De esta manera se reducen los vencimientos del primer trimestre de $ 4,3 billones a $1,4 billones reduciendo significativamente la exigencia. El tercer canje de deuda impulsado por la gestión de Sergio Massa estuvo en el orden de adhesión del 70% y los nuevos títulos diversifican su vencimiento entre abril de 2023 y febrero de 2024.
Desde la secretaría de Finanzas, a cargo de Eduardo Setti, informaron que en la operación de conversión se recibieron un total de 1.079 ofertas que representaron un total de VNO 1,6 billones.
El Tesoro ofreció 3 opciones de conversión de títulos con distintos reaseguros por inflación y tipo de cambio y distinta diversificación de vencimientos.
La primera canasta incluyó un 25% de la LEDE a abril, 35% de la LEDE a mayo y 40% de una nueva LEDE a junio. La segunda estuvo compuesta por 35% Dual a julio, 35% de Dual a septiembre y 30% de Dual a febrero 2024.
Mientras que la tercera y última propuesta a posterior fueron LECER (ajustables por CER) con vencimiento a junio 2023.
El Tesoro Nacional debía afrontar vencimientos por $ 1,1 billones en enero, $ 1,2 billones en febrero y $ 2 billones en el mes de marzo.

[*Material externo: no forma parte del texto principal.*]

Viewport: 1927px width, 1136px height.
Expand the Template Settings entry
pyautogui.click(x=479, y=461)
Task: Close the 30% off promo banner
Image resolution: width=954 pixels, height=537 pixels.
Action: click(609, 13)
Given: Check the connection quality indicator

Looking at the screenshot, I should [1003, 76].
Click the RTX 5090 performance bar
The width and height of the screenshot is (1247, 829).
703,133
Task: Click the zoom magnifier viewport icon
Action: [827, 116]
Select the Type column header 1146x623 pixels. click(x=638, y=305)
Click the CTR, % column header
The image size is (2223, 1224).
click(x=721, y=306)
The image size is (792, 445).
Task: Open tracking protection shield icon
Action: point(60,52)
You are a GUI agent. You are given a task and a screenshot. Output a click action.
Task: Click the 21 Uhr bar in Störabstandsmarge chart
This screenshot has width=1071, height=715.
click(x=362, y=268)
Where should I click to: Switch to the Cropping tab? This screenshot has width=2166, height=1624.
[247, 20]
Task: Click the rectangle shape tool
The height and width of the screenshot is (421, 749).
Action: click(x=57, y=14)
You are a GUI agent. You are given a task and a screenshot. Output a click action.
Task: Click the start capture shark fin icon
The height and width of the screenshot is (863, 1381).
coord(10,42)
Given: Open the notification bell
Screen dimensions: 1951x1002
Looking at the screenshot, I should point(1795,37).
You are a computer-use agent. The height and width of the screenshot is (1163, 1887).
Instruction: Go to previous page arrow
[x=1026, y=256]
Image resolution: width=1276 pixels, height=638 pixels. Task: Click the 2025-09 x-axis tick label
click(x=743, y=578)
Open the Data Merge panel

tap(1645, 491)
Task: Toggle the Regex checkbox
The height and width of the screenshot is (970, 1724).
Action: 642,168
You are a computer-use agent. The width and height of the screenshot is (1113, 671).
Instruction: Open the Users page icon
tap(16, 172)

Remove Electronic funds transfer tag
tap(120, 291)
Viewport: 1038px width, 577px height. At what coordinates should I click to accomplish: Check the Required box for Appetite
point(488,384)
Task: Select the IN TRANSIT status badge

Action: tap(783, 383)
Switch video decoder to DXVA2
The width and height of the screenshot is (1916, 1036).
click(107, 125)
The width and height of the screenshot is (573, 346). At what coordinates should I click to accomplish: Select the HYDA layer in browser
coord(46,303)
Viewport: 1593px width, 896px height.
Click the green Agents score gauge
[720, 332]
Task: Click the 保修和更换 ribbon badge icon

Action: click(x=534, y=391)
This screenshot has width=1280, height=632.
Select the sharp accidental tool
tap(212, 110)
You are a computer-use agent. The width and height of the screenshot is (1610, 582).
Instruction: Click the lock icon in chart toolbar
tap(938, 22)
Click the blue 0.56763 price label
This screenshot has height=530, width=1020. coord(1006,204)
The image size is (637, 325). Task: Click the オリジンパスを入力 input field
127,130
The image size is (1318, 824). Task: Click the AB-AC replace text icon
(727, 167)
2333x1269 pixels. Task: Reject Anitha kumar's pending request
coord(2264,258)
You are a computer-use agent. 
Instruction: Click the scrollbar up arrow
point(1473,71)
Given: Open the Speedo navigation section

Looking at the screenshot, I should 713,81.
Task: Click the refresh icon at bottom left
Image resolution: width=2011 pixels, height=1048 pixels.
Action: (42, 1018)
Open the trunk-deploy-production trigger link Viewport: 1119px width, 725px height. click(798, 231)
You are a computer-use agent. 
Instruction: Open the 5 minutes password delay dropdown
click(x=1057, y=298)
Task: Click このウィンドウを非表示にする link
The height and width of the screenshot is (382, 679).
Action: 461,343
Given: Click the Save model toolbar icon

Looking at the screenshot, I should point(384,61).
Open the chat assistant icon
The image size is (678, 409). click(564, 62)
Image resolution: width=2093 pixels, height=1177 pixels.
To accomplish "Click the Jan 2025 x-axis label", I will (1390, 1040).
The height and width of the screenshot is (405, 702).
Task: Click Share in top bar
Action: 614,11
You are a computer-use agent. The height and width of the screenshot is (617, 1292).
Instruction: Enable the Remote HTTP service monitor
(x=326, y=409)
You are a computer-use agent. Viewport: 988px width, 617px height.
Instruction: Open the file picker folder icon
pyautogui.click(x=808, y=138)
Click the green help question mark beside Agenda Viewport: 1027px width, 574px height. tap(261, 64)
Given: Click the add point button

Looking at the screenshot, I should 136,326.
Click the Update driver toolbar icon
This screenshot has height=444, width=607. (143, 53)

Luego de esta operación de conversión, logró reducir los vencimientos proyectados a $ 0,39 billones, $ 0,42 billones y $ 0,6 billones respectivamente.
Desde el Palacio de Hacienda se destacó la participación de bancos privados entre los que lideraron Banco Santander y Banco Galicia y, en menor medida, Nuevo Banco de Santa Fe, Banco San Juan y Banco Macro.
Según estimaciones previas en el mercado suponían que los organismos del Estado tienen un 45% de las tenencias de los bonos que vencen y que, por ello, ese sería el piso del canje, por lo que se esperaba que hubiera una participación de privados de entre el 15% y el 20%. Por lo que la participación informada por el ministerio de Economía de alrededor del 70% se encontraría validando ese guarismo, y concluyendo la operación como exitosa.